Section 14. Recovery of excess payments and overpayments.
(a) The Department may recover excess payments pursuant to Chapter 16 or Chapter 39.
(b) The Department may recover overpayments pursuant to Chapter 16 or Chapter 39.
Section 15. Reconsideration. A provider may request that the Department reconsider a decision to recover excess payments or overpayments. The request for reconsideration, the reconsideration, and any administrative hearing shall be pursuant to the reconsideration provisions of Chapter 3, which are incorporated by this reference.
Section 16. Administrative hearing.
(a) Recipients. A recipient may request an administrative hearing pursuant to Chapter 1 regarding the termination, reduction or denial of covered services.
(b) Procedures. A request for an administrative hearing must be made in conformance with Chapter 1, and the hearing shall be held pursuant to Chapter 1.

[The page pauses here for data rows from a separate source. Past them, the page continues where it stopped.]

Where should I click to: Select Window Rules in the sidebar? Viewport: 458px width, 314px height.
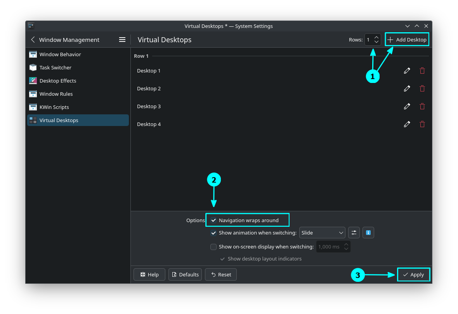click(56, 94)
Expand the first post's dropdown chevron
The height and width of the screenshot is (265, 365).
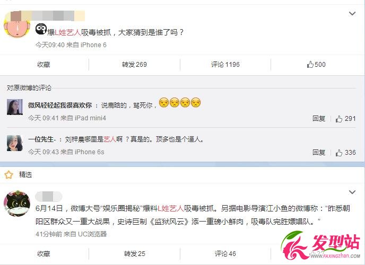click(352, 13)

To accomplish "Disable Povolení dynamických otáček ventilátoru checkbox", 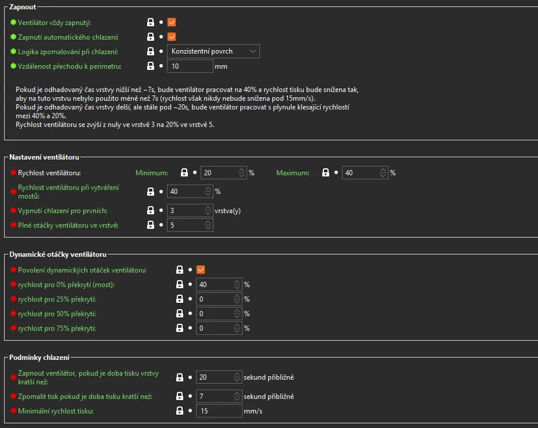I will [201, 270].
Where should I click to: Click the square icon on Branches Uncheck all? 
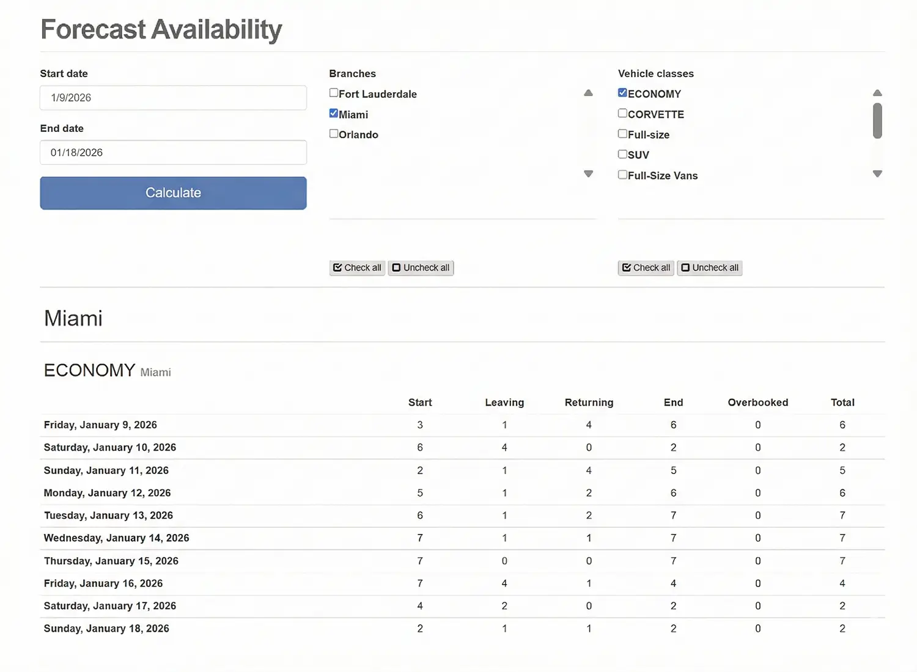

Section 17. Disposition of recovered funds. The Department shall dispose of recovered funds pursuant to the provisions of Chapter 16, which provisions are incorporated by this reference.
Section 18. Interpretation of Chapter.
(a) The order in which the provisions of this Chapter appear is not to be construed to mean that any one provision is more or less important than any other provision.
(b) The text of this Chapter shall control the titles of its various provisions.
Section 19. Superseding effect. When promulgated, this Chapter supersedes all prior rules or policy statements issued by the Department, including provider manuals and provider bulletins, which are inconsistent with this Chapter.
Section 20. Severability. If any portion of this Chapter is found to be invalid or unenforceable, the remainder shall continue in effect.